■ FRAGMENTO DEL DOCUMENTO:
Llegamos a la escuela y las clases comenzaron pero no fue un día normal. Los maestros estaban muy tensos y a partir de las diez (o quizá antes) los papás llegaban a recogernos a la escuela. Poco a poco todos nos fuimos yendo. Tengo bien grabada la cara de angustia de mi mamá cuando llegó por nosotros. Estaba pálida y parecía que había llorado. Pensé que alguien se había muerto. Dentro de esta terrible tragedia, fuimos muy afortunados pues no perdimos a ningún ser querido. Fuimos más afortunados de lo que pude asimilar en ese momento.
El camino a casa fue largo y solemne a pesar de la distancia tan corta. La ciudad olía diferente. La ciudad dolía. Mi mamá me contó lo que estaba pasando: los edificios derrumbados, los muertos, las personas atrapadas en los escombros. Contó lo poco que sabía pues en esos tiempos no había internet y sin electricidad ni teléfonos enterarse no era fácil. Quizá eso aumentó el nivel de angustia pues sabíamos que algo terrible había pasado pero no había suficiente información al respecto. Ese día la Ciudad de México perdió su alegría, su ruido y nos sumergimos en un silencio muy largo, en la angustia de la espera, en el miedo. Sin luz ni teléfono, en la temible oscuridad de esa noche, yo no quería despegarme de mi madre. Me aterraba perder a mis papás, a mis hermanos, a mis abuelos.

■ ACTIVIDADES:
1/ Resume en dos oraciones el relato sobre la tragedia en la Ciudad de México.
2/ Según el relato sobre la tragedia en la Ciudad de México, ¿por qué no era fácil enterarse de lo que estaba pasando?
3/ Escribe la continuación del relato sobre la tragedia en la Ciudad de México a partir de la última oración.

■ INFORMACIÓN MOSTRADA:
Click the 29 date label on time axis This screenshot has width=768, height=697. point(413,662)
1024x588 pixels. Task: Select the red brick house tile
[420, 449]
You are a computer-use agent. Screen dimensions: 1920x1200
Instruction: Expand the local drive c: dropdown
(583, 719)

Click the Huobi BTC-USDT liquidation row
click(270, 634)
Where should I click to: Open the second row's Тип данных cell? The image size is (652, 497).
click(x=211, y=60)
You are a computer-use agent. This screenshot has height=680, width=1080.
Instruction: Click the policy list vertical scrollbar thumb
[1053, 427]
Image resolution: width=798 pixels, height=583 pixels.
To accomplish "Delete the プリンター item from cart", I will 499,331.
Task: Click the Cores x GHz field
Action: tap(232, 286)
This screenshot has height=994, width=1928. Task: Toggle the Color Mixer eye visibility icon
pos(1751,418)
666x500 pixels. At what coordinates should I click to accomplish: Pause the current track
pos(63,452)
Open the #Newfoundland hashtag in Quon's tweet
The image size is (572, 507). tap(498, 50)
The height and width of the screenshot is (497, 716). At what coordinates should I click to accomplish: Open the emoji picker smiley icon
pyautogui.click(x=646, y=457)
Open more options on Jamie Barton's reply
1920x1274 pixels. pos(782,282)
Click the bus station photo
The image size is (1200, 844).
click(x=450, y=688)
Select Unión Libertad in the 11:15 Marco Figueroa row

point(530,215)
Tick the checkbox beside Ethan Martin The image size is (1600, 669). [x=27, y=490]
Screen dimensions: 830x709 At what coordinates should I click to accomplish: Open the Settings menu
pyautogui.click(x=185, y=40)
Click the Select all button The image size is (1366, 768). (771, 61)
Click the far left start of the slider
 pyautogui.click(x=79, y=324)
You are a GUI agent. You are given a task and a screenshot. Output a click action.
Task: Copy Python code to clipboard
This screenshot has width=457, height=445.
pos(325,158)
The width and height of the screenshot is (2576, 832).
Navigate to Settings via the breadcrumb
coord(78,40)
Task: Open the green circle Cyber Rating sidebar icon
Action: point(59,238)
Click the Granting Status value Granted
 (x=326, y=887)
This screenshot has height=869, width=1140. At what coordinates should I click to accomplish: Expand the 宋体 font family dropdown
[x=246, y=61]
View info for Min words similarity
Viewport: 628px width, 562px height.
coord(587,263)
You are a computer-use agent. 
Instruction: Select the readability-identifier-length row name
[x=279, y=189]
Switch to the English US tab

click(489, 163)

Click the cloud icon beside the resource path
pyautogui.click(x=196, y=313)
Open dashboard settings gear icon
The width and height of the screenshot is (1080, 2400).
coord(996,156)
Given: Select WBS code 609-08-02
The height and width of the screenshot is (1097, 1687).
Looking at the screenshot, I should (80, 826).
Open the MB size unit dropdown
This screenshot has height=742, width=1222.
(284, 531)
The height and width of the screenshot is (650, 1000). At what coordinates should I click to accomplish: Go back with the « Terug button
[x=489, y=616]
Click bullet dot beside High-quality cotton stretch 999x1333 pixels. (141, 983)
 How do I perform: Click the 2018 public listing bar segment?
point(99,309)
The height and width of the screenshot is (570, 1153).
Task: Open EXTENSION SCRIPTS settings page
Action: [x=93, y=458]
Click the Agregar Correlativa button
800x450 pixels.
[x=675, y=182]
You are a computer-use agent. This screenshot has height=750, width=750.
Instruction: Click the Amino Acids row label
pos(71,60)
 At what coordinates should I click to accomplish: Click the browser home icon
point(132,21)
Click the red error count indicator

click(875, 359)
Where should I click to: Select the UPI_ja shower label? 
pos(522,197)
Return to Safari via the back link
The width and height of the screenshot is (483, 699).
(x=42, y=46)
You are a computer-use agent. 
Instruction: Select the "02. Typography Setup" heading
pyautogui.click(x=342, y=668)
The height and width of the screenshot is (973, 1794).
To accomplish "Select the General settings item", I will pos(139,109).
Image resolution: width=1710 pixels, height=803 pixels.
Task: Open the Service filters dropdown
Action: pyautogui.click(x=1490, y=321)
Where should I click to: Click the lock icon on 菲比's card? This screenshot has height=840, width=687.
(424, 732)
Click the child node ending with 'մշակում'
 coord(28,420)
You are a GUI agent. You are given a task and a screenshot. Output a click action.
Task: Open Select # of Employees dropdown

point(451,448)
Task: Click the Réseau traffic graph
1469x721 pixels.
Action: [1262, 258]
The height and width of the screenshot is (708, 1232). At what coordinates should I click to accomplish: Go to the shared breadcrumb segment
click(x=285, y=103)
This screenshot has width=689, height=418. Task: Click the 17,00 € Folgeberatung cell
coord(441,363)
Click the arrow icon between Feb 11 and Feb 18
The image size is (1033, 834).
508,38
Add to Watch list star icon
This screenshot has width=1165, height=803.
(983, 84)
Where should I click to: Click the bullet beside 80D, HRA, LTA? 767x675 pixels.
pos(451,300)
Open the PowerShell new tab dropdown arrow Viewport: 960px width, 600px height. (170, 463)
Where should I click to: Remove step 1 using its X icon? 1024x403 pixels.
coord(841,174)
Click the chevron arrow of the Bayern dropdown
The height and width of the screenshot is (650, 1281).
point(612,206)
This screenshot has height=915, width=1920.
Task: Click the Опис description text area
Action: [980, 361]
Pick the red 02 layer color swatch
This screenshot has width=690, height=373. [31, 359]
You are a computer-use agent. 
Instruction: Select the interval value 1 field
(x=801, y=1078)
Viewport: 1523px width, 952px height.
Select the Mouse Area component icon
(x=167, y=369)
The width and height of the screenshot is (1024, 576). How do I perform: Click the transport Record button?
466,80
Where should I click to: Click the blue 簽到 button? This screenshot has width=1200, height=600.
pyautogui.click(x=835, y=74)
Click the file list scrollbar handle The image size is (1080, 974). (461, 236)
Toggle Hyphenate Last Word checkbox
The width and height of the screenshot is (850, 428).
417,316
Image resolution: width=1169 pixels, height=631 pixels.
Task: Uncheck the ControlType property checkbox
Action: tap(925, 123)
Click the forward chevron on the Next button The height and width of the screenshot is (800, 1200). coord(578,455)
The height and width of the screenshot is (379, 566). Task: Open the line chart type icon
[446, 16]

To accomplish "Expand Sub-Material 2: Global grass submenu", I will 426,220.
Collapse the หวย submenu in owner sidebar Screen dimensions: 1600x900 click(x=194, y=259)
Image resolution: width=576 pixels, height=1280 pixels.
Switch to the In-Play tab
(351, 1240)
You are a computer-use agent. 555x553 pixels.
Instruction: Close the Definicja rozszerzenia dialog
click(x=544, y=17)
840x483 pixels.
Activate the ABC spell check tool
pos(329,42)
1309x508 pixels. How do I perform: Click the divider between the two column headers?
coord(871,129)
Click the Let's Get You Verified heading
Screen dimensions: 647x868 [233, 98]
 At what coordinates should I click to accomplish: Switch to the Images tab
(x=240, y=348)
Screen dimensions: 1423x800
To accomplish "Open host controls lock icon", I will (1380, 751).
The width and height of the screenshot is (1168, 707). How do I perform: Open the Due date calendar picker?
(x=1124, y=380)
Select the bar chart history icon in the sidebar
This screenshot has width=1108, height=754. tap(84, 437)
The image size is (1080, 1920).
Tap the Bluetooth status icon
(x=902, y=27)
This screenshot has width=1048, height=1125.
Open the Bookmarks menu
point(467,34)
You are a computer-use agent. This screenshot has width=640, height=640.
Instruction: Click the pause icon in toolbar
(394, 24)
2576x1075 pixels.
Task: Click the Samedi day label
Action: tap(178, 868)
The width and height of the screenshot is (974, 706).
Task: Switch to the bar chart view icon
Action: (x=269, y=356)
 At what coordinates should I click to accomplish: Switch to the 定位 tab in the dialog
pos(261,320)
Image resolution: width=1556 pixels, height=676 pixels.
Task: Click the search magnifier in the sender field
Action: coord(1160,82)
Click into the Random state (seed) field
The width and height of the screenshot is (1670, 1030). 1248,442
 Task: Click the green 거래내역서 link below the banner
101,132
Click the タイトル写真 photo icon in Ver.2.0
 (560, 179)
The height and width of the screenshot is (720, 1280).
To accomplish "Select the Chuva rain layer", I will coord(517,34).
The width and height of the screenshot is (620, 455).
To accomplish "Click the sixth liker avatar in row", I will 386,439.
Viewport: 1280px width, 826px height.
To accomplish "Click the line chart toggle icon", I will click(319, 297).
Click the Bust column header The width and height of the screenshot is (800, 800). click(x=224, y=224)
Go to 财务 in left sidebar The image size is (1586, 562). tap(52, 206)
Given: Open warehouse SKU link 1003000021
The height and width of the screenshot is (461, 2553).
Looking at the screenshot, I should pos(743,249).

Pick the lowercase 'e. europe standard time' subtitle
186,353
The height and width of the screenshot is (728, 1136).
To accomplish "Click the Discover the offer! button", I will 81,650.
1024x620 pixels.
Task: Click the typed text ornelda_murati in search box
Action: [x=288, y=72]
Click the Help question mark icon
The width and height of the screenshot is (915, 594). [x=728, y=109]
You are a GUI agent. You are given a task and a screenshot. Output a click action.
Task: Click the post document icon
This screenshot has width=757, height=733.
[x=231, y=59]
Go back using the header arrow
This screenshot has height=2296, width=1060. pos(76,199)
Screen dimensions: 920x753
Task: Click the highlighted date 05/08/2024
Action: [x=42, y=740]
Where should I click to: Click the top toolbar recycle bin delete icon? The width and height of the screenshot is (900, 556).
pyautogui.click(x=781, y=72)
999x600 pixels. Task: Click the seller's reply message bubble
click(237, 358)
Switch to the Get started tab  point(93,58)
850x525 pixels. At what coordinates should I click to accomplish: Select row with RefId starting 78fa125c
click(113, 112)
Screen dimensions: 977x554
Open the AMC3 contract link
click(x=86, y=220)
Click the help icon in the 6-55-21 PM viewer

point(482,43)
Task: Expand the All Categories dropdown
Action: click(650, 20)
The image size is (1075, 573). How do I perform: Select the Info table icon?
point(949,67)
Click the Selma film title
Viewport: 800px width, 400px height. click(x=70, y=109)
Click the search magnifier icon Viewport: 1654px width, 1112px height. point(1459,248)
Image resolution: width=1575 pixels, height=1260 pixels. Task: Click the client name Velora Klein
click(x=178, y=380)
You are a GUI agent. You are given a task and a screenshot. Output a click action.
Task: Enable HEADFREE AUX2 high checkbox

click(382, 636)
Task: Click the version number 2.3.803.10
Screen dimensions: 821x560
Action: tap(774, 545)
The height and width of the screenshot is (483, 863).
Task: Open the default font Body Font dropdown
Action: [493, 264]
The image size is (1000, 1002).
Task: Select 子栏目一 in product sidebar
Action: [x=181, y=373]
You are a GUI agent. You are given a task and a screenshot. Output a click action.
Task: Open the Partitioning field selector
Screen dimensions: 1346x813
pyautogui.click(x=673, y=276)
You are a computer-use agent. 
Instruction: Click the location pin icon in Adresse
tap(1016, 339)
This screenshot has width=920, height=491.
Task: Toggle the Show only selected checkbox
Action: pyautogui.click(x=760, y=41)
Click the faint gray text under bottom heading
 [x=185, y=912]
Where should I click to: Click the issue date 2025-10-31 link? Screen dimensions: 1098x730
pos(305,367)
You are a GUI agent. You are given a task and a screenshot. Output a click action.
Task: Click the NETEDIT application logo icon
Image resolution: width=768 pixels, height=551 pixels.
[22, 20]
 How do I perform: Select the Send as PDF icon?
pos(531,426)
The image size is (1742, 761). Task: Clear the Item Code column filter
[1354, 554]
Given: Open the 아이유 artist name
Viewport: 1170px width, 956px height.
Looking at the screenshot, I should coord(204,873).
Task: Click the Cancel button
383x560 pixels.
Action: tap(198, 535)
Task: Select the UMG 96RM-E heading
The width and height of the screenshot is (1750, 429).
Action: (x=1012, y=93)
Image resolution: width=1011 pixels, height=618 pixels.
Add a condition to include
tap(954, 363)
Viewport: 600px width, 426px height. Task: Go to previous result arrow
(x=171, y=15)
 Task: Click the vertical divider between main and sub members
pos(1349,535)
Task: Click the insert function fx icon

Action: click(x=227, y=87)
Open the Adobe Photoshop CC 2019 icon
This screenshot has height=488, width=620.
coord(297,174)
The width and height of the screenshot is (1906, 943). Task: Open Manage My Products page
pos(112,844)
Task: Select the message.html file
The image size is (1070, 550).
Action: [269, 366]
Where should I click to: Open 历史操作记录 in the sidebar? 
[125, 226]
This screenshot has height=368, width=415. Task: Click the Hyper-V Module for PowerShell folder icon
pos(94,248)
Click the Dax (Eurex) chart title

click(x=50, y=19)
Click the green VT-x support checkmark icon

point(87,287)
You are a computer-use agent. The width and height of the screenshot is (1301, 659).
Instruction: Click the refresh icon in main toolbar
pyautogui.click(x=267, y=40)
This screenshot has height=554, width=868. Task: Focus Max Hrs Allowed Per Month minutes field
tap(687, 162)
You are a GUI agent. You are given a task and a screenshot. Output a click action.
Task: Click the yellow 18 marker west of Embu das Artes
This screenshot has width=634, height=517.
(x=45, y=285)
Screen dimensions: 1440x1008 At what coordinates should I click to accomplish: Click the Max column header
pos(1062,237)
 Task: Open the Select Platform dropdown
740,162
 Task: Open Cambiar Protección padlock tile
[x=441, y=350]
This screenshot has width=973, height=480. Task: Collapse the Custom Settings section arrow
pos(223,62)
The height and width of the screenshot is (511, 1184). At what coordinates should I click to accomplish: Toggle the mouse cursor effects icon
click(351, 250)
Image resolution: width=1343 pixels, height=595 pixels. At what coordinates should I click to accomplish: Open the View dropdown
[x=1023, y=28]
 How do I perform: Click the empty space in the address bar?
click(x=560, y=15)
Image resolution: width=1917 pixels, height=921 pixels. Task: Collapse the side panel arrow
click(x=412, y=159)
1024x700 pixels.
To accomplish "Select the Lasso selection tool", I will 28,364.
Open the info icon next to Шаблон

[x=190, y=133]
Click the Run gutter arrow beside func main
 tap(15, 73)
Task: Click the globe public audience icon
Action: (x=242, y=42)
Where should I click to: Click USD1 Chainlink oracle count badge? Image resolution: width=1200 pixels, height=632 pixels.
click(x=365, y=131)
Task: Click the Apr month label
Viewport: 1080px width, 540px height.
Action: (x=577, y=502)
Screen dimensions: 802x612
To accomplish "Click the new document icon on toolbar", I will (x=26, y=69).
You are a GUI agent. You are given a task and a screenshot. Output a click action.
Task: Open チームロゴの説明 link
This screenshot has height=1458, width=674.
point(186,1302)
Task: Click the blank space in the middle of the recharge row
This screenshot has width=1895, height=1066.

■ RESPUESTAS EN ORDEN:
1/ Aquel día de clases no fue normal: los maestros estaban tensos, los papás fueron recogiendo a los niños y la madre de quien narra llegó pálida y con cara de angustia. En el camino a casa, ella contó lo poco que sabía sobre los edificios derrumbados, los muertos y las personas atrapadas, y esa noche, sin luz ni teléfono, la ciudad se sumergió en el silencio, la espera y el miedo.

2/ En esos tiempos no había internet, y sin electricidad ni teléfonos enterarse no era fácil.

3/
Mis papás, como casi todos los mexicanos, estaban atentos a las noticias. Recuerdo las imágenes de los escombros y la angustia que sentí al saber que había personas atrapadas debajo de ellos. Lágrimas, miedo, impotencia… esos eran los sentimientos de muchos de nosotros. Aunque estaba muy chica para asimilar el alcance de este fenómeno natural, pude percatarme de lo frágiles que somos los seres humanos. No sé cuántos fueron los días de luz intermitente, de silencio, de luto.
Al día siguiente del temblor, yo acaba de bañarme o iba a hacerlo cuando llegó la réplica. Entonces sí hubo un ataque de pánico colectivo y pensar en eso me saca las lágrimas ahora. Mi mamá me sacó del baño y me cubrió con lo que tuviera a la mano y nos sacó a los tres de la casa lo más rápido que pudo. Salí de la casa enojada por mi circunstancia pero se me olvidó cuando vi la calle llena de gente aterrada como mi mamá. Todos los vecinos estaban afuera, de pie, lívidos, mudos, mirándose unos a otros completamente desorientados. No puedo olvidarlo. No he podido hacerlo y hoy menos que nunca.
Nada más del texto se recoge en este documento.